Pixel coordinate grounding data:

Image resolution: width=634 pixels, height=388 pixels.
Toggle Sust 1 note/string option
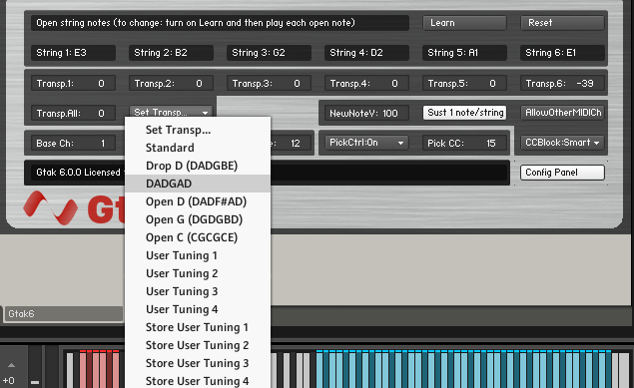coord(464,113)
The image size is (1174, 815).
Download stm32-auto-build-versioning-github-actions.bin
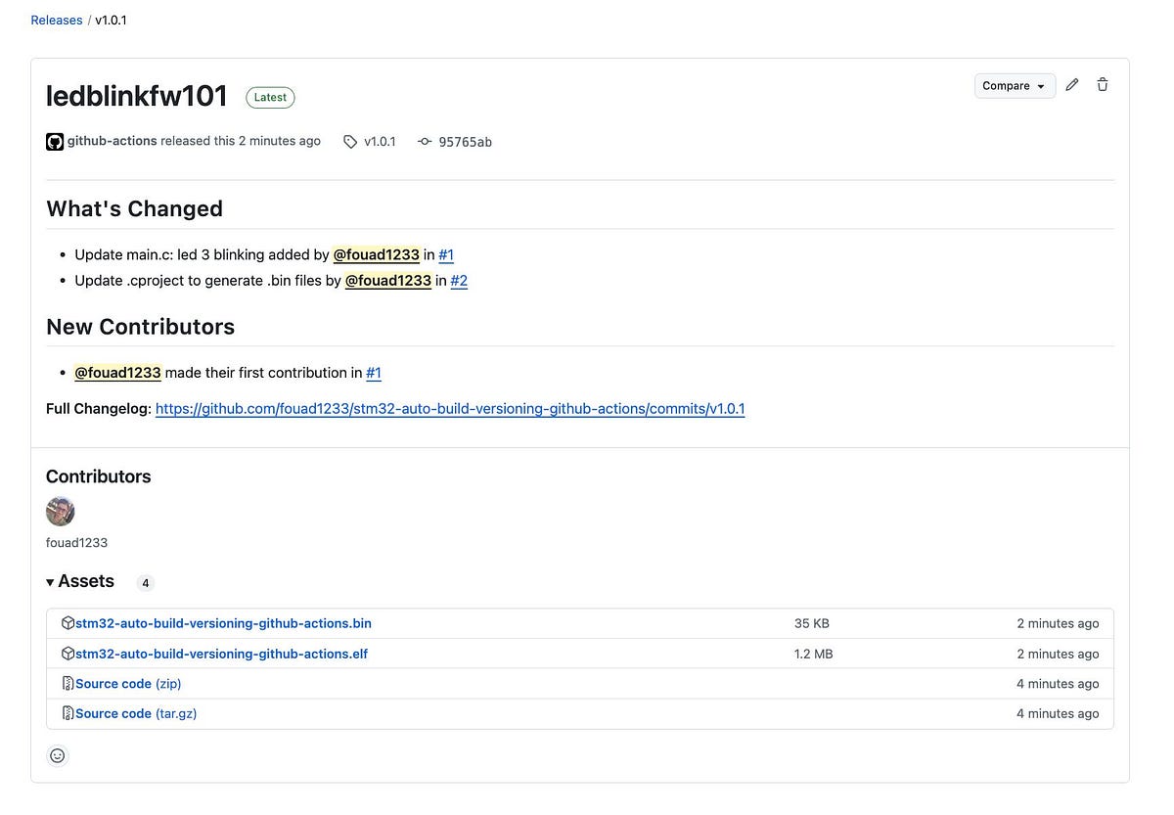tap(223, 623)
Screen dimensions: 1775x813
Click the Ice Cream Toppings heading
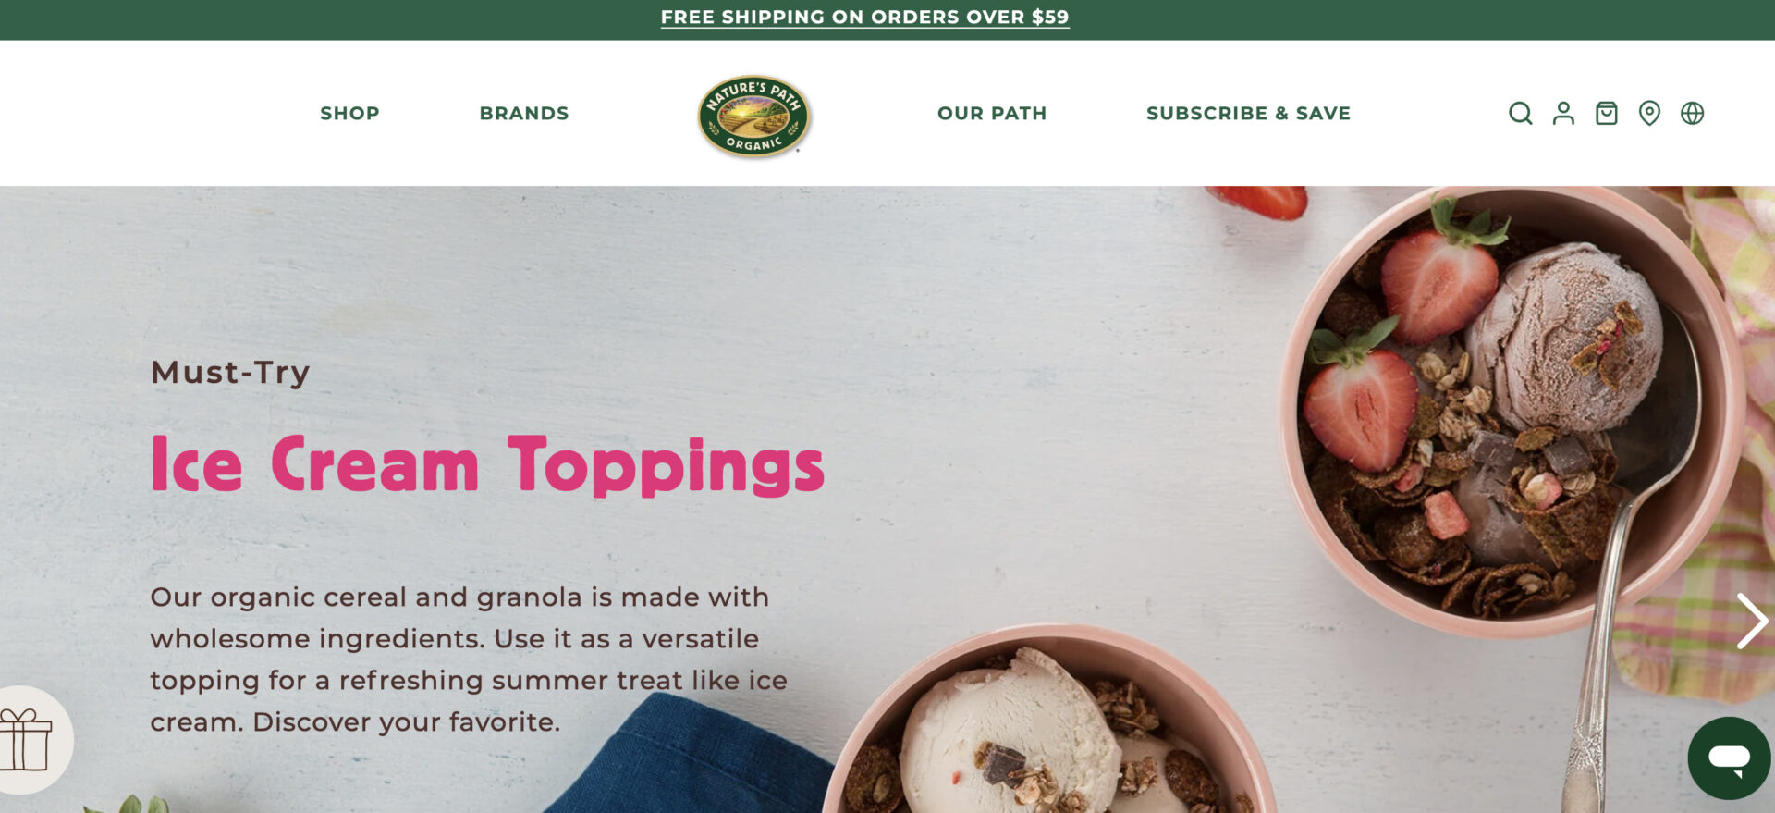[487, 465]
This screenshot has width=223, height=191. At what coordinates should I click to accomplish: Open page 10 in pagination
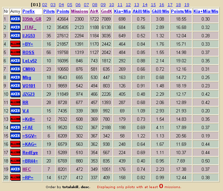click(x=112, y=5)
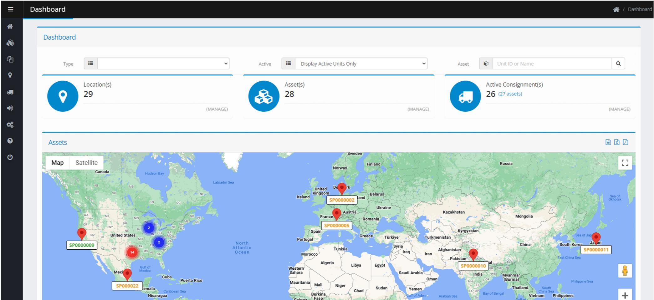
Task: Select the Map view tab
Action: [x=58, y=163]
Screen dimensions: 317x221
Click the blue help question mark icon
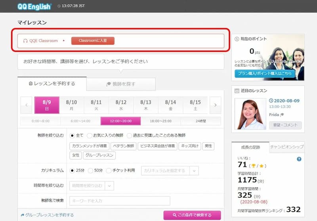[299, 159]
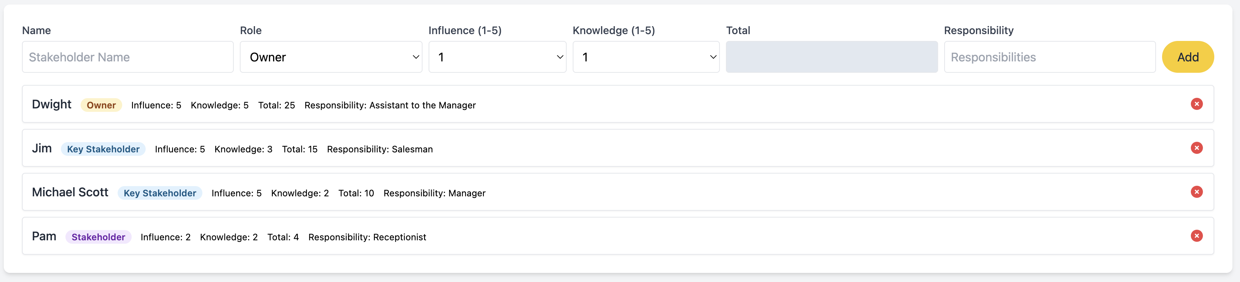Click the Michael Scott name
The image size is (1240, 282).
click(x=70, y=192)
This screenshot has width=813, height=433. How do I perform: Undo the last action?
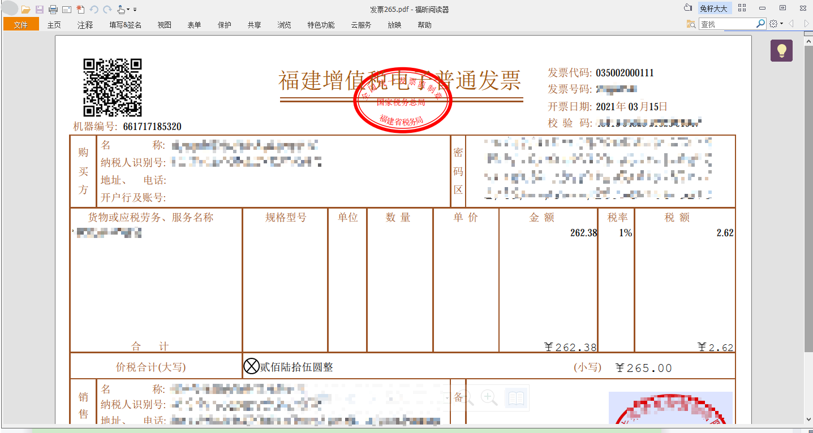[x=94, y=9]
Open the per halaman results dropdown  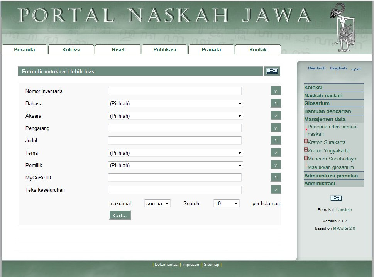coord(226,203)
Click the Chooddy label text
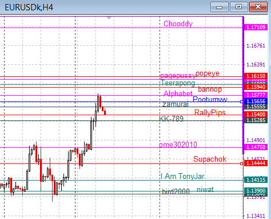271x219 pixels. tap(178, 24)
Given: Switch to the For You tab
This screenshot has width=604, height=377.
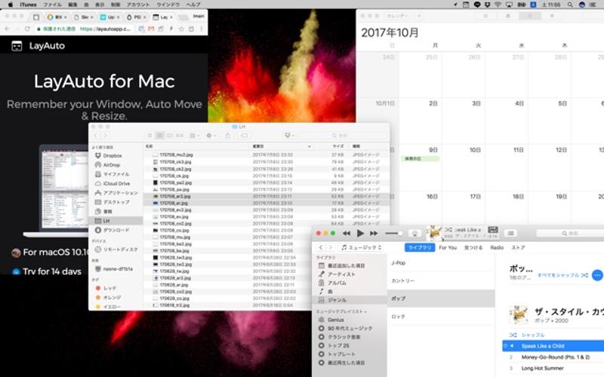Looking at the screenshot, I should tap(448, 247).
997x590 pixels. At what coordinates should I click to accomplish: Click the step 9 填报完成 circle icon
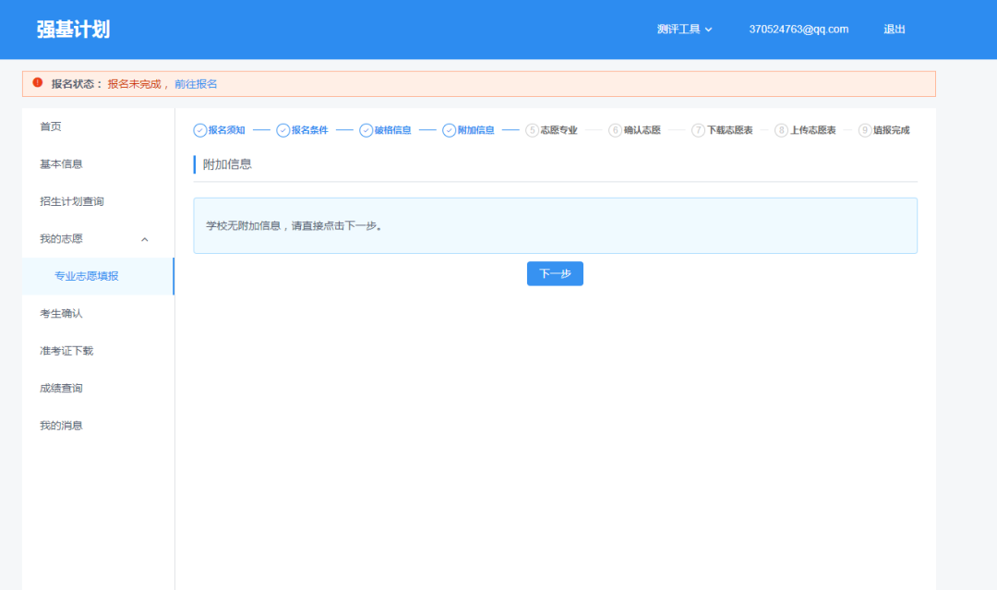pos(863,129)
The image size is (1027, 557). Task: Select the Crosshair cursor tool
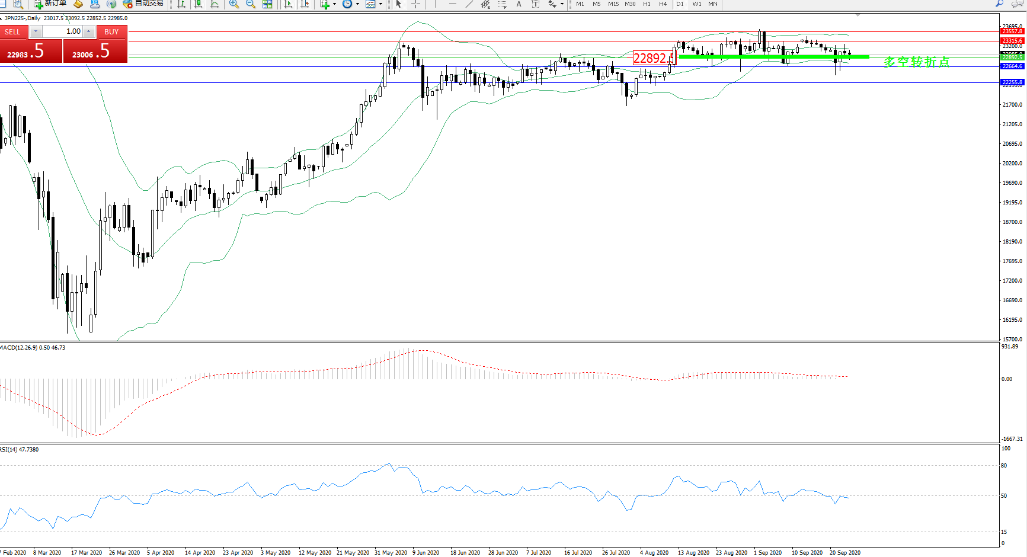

● Exercise directions:
If a line above contains the word "dimensions", list it.

● Task output:
Screen dimensions: 1775x813
Screen dimensions: 317x221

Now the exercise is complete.